Une des derniers survivants
17 ans, un âge, où tout reste gravé, indélébile à jamais. Même si après, Ariette a fait sa vie, a appris l’esthétique à Paris chez Helena Rubinstein, a pratiqué dans des hôtels sélects comme l’hôtel de Paris, à Monaco, avant d’aller à domicile, dans les villas et sur les bateaux de la Principauté, puis de s’installer à son compte jusque dans les années 90. Un compagnon, rencontré alors quelle a 20 ans, une fille qu’elle élève seule, une passion pour la flore du Mercantour qu’elle photographie à la recherche de la Florentula, plante unique au monde, qui ne fleurit qu’une fois dans son existence végétale. Une belle vie. Mais de laquelle Ariette n’a pas effacé les cicatrices visibles qui l’ont lacérée entre 1942 et 1944, à Nice, vivant au rythme exécrable des bottes. « On tuait tout le monde.
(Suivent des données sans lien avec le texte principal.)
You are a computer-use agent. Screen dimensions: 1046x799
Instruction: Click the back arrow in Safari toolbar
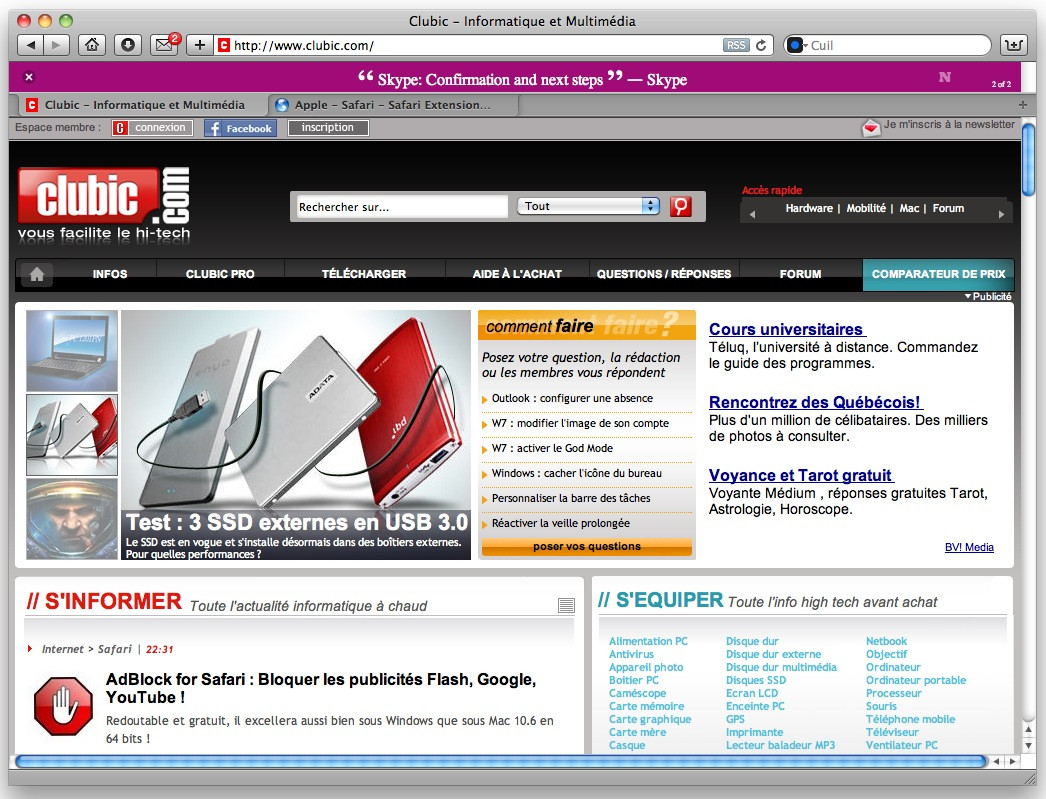coord(30,45)
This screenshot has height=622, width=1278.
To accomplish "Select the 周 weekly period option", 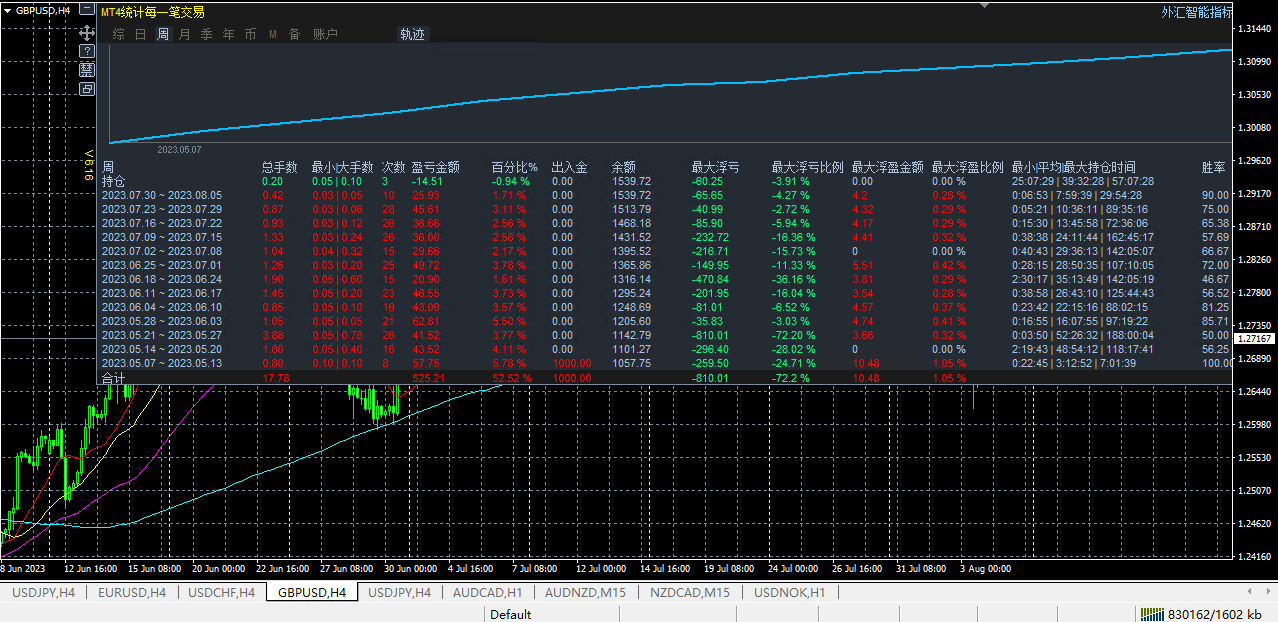I will 162,34.
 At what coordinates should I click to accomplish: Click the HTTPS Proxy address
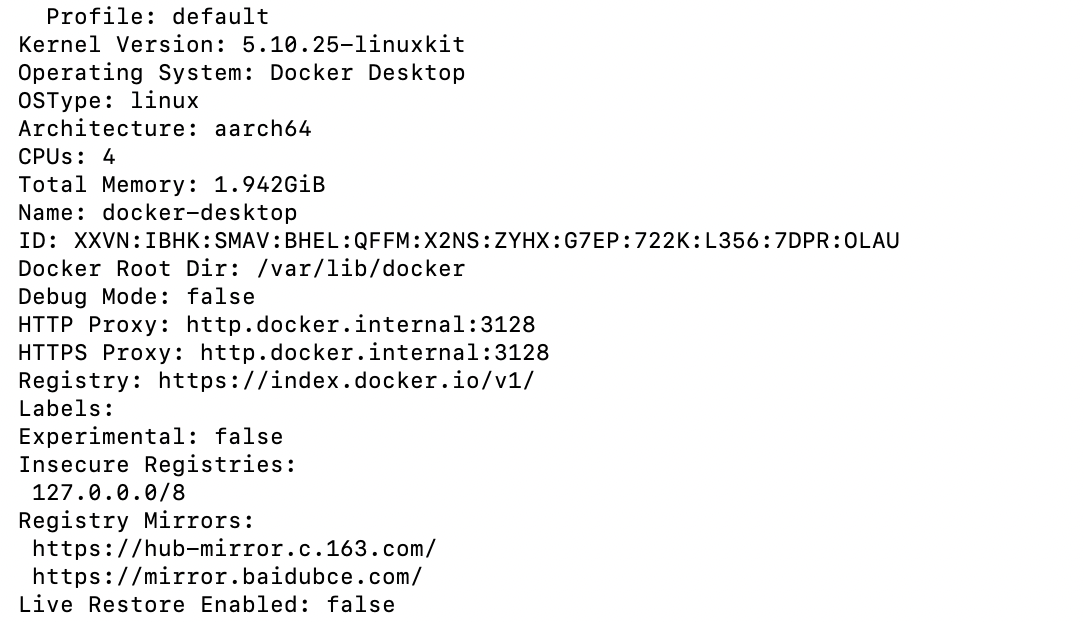(x=374, y=353)
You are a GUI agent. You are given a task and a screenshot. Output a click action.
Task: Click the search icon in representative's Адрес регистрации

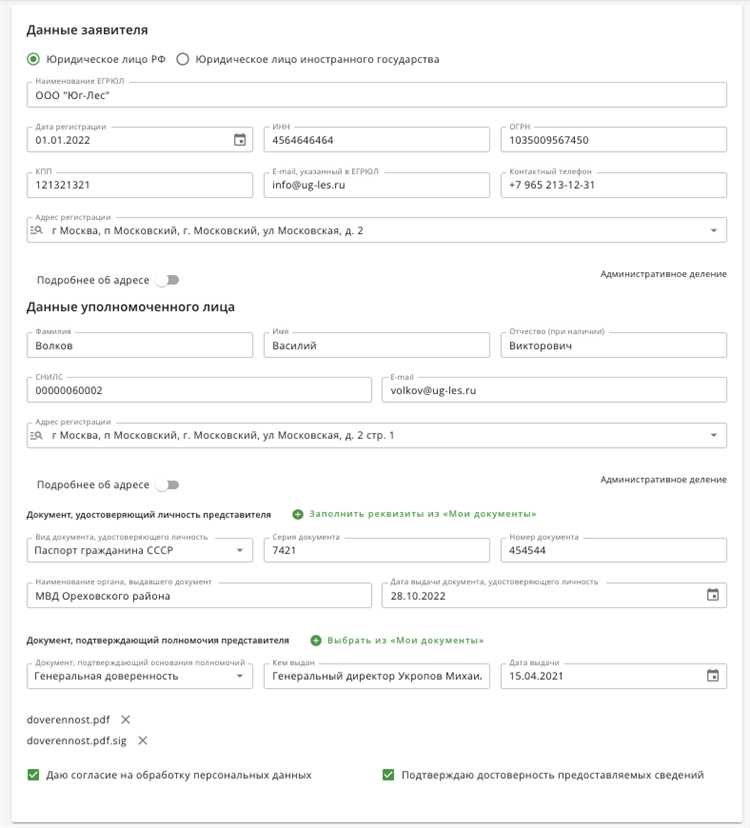pos(36,435)
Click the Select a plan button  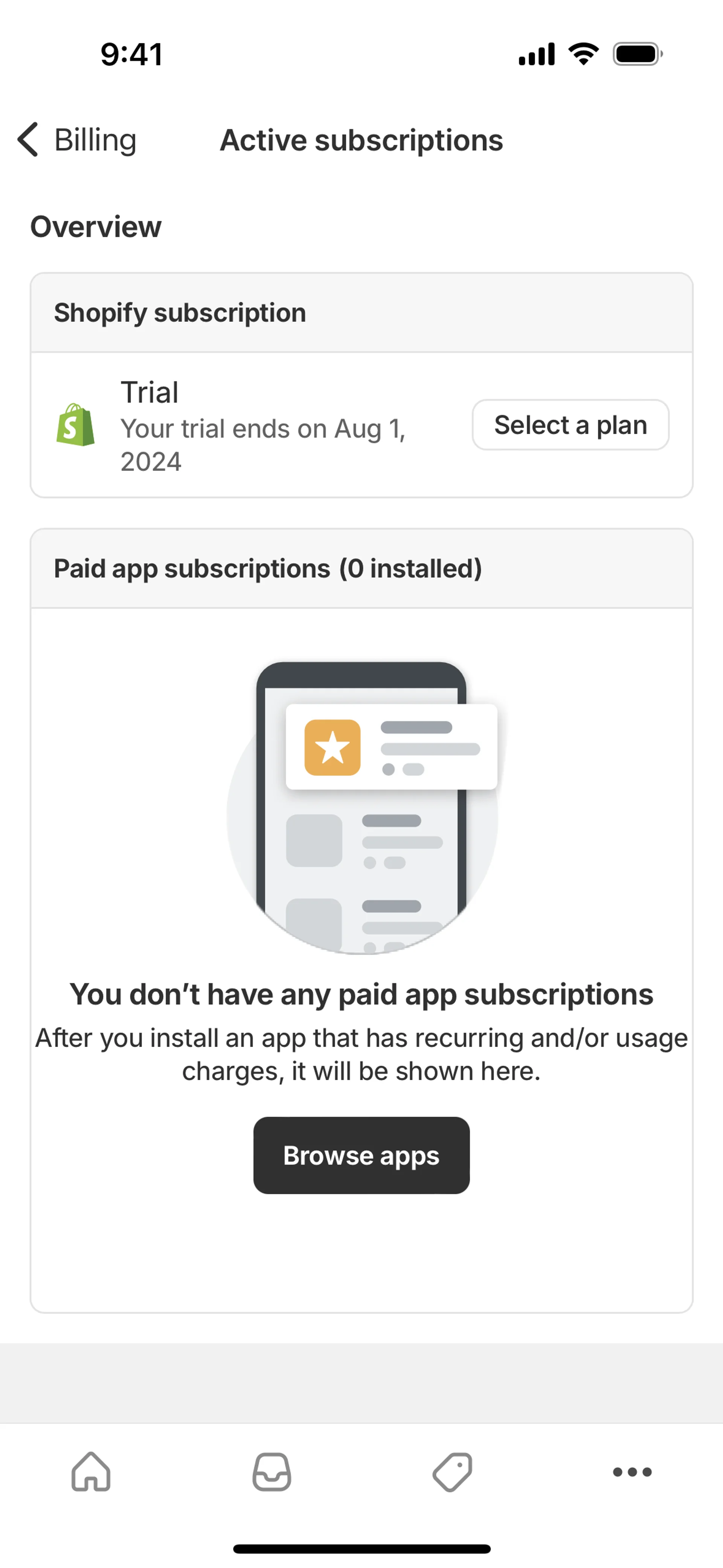571,425
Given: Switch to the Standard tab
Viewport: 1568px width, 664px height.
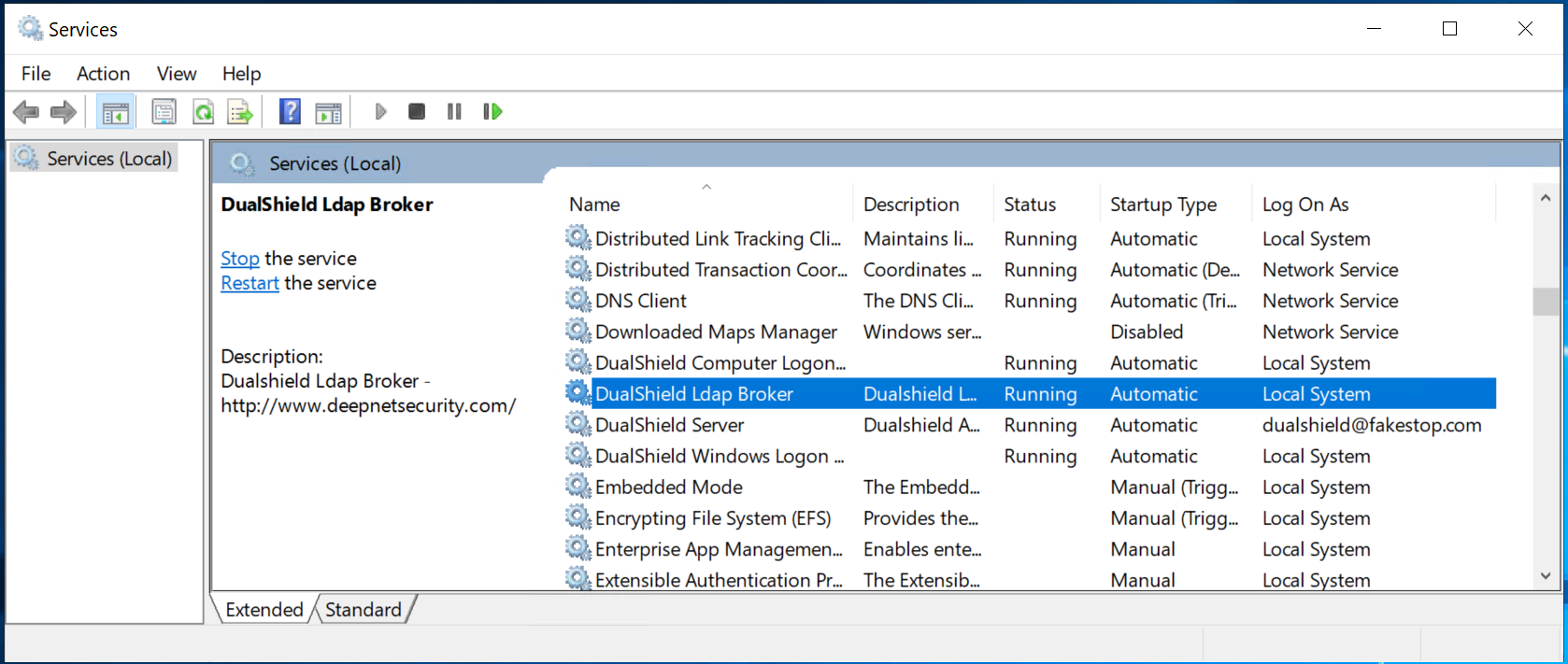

Les assassinats se multipliaient et tout cela est resté dans ma tête. Je fais partie des derniers survivants à véhiculer ces souvenirs. Odieux, certes, mais indispensables pour le présent et le futur. Les voyages organisés pour les collégiens vers les camps de concentration sont une bonne chose. Quatre-vingt-un ans, ce n’est pas si loin et les jeunes se doivent de connaître ce que leurs aînés ont subi. »
Deux martyrs dans la mémoire collective
Séraphin Torrin, 32 ans, agriculteur à Gattières, originaire de Pélasque (hameau de Lantosque), intégrant le Parti communiste et devenant président du comité local du Front populaire de son village, engagé dans les Francs-tireurs et partisans. Ange Grassi, 40 ans, maçon venu d’Italie, près de Sienne, militant communiste et résistant FTP comme Séraphin.
Les deux hommes deviennent amis. Ensemble, ils organisent des attaques contre les militaires italiens et allemands, fournissent des armes aux compagnies qu’ils organisent, infligent de lourdes pertes aux convois ennemis.
Le 3 juillet, les deux résistants sont arrêtés à la suite d’une action qui a coûté la vie à un soldat allemand. Le village de Gattières est cerné par des militaires, des membres de la police allemande. Sur la place, où tous les hommes sont regroupés, un collabo désigne Ange et Séraphin comme communistes. On perquisitionne leurs domiciles respectifs. On retrouve chez chacun d’eux une arme sans chargeur ou sans munitions.
À Nice, la consonance angélique des deux prénoms est broyée par la cruauté diabolique des nazis. Interrogatoire. Torture. Aucun des deux n’avoue la possession des armes trouvées chez eux. Procès le 7 juillet devant la cour martiale de la 148e Ersatz division, qui siège à l’hôtel Ruhl. La sentence tombe : condamnation à mort pour détention d’armes et appartenance au Parti communiste.
Vers 17 heures, la vie de Torrin et Grassi s’arrête. Sectionnée par une corde devant une centaine de Niçois rassemblés de force et terrorisés. Il fallait que ça serve d’exemple. Alors on laisse les cadavres durant trois heures et c’est cela qui a marqué les esprits. Encore ceux de maintenant.